The Securities and Exchange Commission plans to expand its New York office by about 8 percent this year as the financial regulator focuses more heavily on catching cheaters at hedge funds and brokerages.
We have obtained the funds to do more hiring, said George Canellos, a former federal prosecutor and private litigator, who joined the SEC in June as the head of its New York office.
The agency plans to hire 18 people on the enforcement side, where it currently employs about 150 people in New York, and add 15 people to its examinations staff, which currently numbers about 210 in New York, Canellos said at the Reuters Private Equity and Hedge Funds Summit in New York.

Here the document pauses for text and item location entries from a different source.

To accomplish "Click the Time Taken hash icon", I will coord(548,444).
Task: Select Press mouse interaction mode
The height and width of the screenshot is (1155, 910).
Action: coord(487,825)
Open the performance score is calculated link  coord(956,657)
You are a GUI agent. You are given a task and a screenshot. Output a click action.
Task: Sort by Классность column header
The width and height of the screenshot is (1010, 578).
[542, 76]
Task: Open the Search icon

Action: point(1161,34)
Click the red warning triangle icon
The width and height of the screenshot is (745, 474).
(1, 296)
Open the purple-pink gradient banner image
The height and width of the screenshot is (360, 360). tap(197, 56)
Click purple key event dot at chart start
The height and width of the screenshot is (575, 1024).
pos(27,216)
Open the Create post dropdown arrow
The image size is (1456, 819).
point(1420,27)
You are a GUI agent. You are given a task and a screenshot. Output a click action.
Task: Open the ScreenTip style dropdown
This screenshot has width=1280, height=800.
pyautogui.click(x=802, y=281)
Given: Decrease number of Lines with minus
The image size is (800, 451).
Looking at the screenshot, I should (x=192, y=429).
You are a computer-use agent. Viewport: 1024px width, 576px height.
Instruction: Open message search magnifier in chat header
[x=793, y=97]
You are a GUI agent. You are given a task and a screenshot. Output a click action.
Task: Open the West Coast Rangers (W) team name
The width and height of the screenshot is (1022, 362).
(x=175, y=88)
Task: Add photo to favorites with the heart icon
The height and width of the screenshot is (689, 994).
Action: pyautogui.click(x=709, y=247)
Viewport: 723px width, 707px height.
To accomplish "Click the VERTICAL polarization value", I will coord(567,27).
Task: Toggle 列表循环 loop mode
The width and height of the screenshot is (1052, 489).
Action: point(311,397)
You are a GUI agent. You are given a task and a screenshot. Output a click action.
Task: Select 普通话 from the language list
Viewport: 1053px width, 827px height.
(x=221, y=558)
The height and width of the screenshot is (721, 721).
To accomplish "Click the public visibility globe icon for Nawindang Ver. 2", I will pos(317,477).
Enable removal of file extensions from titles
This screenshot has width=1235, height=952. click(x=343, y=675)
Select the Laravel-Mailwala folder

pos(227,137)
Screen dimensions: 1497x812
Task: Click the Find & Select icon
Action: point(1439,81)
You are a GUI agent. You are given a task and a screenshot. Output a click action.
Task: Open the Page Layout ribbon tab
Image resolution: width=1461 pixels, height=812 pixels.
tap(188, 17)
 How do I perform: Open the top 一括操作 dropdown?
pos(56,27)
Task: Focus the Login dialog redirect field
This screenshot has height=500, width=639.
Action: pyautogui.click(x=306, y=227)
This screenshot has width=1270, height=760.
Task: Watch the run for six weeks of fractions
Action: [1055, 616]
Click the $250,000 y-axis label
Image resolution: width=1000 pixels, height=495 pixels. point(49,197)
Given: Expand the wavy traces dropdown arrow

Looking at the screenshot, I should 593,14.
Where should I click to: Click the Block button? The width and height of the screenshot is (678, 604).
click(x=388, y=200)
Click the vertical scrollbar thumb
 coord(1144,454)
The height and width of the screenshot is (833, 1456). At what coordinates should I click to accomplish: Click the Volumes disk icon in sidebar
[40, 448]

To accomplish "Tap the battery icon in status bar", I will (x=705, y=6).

The push to hire more lawyers, accountants and even former traders comes at a time that the agency is seeking to become more aggressive in going after the bad guys on Wall Street.
Heavily criticized over failing to stop financial swindler Bernard Madoff's estimated $65 billion Ponzi scheme, the agency last year began hiring outsiders with prosecutorial experience, like Robert Khuzami, now the SEC's Director of Enforcement.
Two months ago, Khuzami created specialist units including one for asset management, where co-chiefs Bruce Karpati and Robert Kaplan will focus on investigations involving investment advisers, investment companies, hedge funds and private equity funds.
We want to be able to talk shop with the hedge fund managers and private equity fund managers and make sure that the industry is able to get the message from a unit in a very direct way, Karpati said, also at the Reuters Private Equity and Hedge Funds Summit.
For the SEC, the financial crisis that led to heavy layoffs on Wall Street may be a boon because it will let the agency hire savvy investment professionals, including former hedge fund traders currently without a job.
It does allow us to take advantage of great opportunities that haven't always been available, Canellos said.
The SEC attorneys said such expertise will be put to good use right away because hedge funds are using increasingly complicated trading strategies involving derivatives, such as credit default swaps, to make money. The regulators said one thing they also are on guard for is funds that have had an uncanny record of success and consistency over the years.
While most hedge funds now employ compliance officers, those internal watchdogs often cannot keep pace with what their own traders are modeling and doing, Karpati said.
Compliance can only do so much, but some of the strategies go over the heads of compliance officers, Karpati said.